_AIM OF THE TASK_
Set down, word for word, the part of the excerpt on protest encampments and homelessness that runs from "Recently, there have" to "responsibility and oversight.".

===== EXCERPT PROVIDED

Recently, there have been letters to editors of newspapers, in this and other countries, decrying the unruly crowds of protesters who have set up encampments. “These are nothing but filthy homeless encampments,” one such writer whines.

Homeless and homelessness. The problem of homelessness has been a long-standing and neglected fact of life in the United States. And now homelessness has unwittingly become the symbol of that travesty has been made of our economy by people who have believed themselves to be privileged to ravage the financial infrastructures of the world, while they were in administrative positions charged with responsibility and oversight.

The foxes are in the henhouse, folks.

The headlines cry out about the inequities, the plunging rate of job availability and the rise of unemployment. Wall Street, rewarded for their reckless gambling with public money (that is, money belonging to the public) by having been bailed out with more public money from our Federal Reserve, are now reporting record profits. Fancy that.

==========
===== DATASET EXCERPTS

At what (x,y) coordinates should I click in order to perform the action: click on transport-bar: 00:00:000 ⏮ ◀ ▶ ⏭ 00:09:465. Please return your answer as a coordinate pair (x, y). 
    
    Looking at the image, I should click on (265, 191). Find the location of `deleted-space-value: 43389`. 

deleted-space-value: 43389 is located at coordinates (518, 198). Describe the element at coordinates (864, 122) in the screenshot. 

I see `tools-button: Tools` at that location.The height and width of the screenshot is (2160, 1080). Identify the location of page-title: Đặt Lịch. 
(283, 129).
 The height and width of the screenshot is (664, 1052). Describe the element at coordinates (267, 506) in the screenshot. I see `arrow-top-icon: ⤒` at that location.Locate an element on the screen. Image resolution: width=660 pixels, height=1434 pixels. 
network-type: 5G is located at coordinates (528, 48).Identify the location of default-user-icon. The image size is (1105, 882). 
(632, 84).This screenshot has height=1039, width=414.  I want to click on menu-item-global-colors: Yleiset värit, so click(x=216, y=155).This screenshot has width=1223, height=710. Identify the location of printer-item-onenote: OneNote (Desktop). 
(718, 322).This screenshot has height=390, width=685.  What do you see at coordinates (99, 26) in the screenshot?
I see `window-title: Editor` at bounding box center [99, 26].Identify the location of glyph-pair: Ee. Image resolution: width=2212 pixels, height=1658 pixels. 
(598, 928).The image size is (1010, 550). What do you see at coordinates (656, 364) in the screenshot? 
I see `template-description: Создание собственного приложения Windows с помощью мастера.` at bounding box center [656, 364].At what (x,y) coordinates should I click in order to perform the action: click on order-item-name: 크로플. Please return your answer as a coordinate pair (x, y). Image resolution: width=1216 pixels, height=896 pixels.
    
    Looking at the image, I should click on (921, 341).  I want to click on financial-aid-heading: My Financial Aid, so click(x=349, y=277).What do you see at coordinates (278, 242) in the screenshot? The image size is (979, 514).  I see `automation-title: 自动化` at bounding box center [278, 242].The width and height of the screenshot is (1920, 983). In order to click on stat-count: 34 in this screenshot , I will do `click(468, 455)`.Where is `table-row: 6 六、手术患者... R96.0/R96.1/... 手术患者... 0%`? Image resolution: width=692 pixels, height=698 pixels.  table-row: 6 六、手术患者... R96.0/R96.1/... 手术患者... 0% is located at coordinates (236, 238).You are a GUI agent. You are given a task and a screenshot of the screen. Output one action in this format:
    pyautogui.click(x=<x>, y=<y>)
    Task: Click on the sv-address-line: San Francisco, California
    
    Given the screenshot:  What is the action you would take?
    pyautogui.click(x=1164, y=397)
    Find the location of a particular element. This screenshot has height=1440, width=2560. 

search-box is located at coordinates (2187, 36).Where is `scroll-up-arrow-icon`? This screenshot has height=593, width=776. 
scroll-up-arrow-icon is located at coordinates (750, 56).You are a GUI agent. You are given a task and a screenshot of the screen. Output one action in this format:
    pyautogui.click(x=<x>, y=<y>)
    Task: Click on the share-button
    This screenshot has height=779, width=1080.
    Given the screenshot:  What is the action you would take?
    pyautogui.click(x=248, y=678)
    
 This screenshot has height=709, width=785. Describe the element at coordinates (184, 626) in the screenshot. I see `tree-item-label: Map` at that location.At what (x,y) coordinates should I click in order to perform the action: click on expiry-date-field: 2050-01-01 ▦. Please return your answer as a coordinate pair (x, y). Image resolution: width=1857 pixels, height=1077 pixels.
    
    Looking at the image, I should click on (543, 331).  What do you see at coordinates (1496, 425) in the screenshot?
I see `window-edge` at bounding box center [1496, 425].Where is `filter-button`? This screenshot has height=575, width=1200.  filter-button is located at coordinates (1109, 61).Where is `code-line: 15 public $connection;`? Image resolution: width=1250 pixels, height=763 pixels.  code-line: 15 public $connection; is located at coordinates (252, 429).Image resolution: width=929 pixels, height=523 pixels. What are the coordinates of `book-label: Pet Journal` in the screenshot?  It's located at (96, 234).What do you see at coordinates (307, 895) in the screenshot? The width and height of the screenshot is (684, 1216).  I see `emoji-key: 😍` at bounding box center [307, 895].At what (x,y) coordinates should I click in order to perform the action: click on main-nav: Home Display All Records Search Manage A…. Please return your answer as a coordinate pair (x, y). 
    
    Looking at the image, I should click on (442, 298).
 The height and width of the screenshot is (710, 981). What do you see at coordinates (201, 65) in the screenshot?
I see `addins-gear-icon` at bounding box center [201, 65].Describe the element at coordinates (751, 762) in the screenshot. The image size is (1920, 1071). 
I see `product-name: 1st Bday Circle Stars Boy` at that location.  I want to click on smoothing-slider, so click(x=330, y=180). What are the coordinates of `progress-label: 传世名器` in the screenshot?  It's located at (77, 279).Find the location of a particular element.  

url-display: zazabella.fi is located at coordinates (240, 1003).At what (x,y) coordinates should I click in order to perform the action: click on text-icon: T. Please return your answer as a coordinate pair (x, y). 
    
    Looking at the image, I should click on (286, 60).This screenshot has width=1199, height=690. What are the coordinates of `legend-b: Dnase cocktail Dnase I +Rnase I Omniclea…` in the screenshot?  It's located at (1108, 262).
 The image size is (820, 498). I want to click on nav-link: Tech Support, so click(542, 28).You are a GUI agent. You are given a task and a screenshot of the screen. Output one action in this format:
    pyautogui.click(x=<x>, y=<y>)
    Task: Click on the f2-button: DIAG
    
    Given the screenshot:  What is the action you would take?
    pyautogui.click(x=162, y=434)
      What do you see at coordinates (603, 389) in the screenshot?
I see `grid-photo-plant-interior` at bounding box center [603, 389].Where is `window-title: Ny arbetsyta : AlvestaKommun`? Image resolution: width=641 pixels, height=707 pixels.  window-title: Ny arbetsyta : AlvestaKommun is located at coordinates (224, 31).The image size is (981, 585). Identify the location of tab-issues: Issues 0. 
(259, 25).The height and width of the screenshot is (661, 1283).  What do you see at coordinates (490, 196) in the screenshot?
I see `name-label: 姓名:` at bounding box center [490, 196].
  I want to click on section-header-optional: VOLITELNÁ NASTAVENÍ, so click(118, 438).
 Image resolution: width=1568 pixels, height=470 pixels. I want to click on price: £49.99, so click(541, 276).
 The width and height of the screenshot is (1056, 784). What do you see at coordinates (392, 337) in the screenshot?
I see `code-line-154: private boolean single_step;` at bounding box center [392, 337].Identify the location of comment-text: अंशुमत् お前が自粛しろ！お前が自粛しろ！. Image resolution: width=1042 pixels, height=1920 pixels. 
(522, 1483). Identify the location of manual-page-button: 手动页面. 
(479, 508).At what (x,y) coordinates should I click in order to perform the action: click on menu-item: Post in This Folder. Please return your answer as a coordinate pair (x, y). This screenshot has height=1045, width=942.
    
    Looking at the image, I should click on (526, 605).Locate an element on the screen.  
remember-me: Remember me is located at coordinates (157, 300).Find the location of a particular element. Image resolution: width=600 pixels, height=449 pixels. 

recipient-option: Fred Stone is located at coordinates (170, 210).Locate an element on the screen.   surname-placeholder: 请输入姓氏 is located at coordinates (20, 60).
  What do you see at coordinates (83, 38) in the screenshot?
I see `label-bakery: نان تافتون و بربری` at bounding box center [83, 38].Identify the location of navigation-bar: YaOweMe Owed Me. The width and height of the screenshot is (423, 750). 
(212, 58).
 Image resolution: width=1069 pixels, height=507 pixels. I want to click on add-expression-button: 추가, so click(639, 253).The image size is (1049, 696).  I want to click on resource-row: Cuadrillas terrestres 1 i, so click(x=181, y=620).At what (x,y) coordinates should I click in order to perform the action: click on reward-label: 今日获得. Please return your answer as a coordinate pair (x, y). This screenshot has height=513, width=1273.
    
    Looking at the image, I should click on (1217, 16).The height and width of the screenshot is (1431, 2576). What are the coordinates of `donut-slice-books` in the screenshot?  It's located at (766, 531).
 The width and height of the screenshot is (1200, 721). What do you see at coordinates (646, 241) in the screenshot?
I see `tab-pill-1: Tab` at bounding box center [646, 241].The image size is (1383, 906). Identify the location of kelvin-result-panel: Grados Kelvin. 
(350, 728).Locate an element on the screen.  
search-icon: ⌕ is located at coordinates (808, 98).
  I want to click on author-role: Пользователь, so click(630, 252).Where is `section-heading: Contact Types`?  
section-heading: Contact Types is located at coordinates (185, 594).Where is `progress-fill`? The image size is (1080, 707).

==========

_OUTPUT BELOW_
Recently, there have been letters to editors of newspapers, in this and other countries, decrying the unruly crowds of protesters who have set up encampments. “These are nothing but filthy homeless encampments,” one such writer whines.

Homeless and homelessness. The problem of homelessness has been a long-standing and neglected fact of life in the United States. And now homelessness has unwittingly become the symbol of that travesty has been made of our economy by people who have believed themselves to be privileged to ravage the financial infrastructures of the world, while they were in administrative positions charged with responsibility and oversight.